En otra oportunidad vio a una cierva acosada por perros, perros de granja corriendo en manada, gruñendo y ladrando frenéticamente mientras la desgarraban, mientras desgarraban su inmenso vientre hinchado, donde gestaba un feto que debía nacer en una o dos semanas. Lo vio y huyó tapándose los oídos, mientras su incesante plegaria a Dios se convertía en un alarido: «Mi Señor y Mi Dios, Mi Señor y Mi Dios, ten piedad…».

Lo más extraño de todo fue la visión de un extraño rostro blanco suspendido en una ciénaga oscura, flotando entre juncos y totoras y sauces acuáticos: el rostro de un desconocido con ojos tan descoloridos que casi ni se le veían, y la barbilla lampiña casi disuelta hasta desaparecer. Un rostro humano, aunque con menos sustancia que las calaveras del indio caníbal. También era extraño que la ciénaga fuera tan oscura, tan salobre, pues era probable que no fuera muy profunda y que la alimentara un arroyo de agua corriente. Pero Jedediah no veía el fondo. Nada más ver aquel rostro flotante y fantasmal, con la débil barbilla diluyéndose y los ojos desvalidos y manchados, retrocedió asqueado y también alarmado.
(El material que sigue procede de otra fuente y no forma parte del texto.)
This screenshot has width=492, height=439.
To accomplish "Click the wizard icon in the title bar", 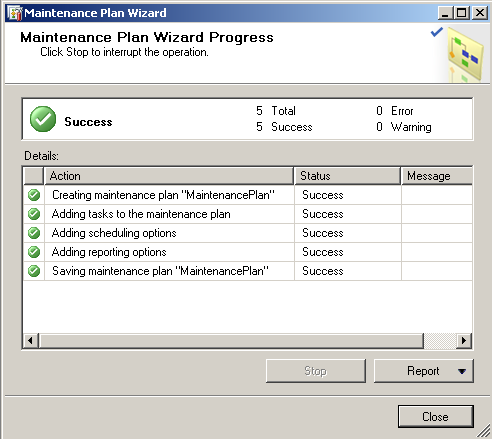I will 15,13.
Y así llegó un día en que, sin proponérselo, se topó con el campamento de Henofer y advirtió en seguida, en cuanto el viejo lo saludó y el perro comenzó a ladrar, que Henofer había sido poseído, que su alma estaba perdida y su cuerpo ocupado por un demonio. Qué aterrador fue alzar la vista y encontrarse, no con los ojos de Henofer, sino con los del demonio.

—¡Jedediah! ¡Jedediah Bellefleur! ¿Eres tú?

Sabía que Henofer era un espía de su padre, un espía pagado por él, pero en el fondo de su corazón lo había perdonado porque, al fin y al cabo, la venganza le corresponde sólo a Dios. Pero ahora el propio Henofer se había extinguido y lo que salía de los ojos acuosos del viejo no era humano siquiera.

—¡Jedediah Bellefleur! —cacareó el demonio triunfante, antes de advertir que Jedediah lo había descubierto—. ¡Esto sí que es una sorpresa, verte a este lado de la montaña! ¡Una verdadera sorpresa! ¿Eres tú, muchacho? ¡Estás muy distinto! Últimamente los ojos me están dando problemas, sobre todo con este sol. Jedediah… ¿Por qué no contestas? Tienes sed, ¿no? ¿Y hambre? ¿Eres o no eres tú? Te veo muy raro.

Extendió una manaza sucia para estrechar la de Jedediah, pero éste se mantuvo firme. Sé quién eres, susurró.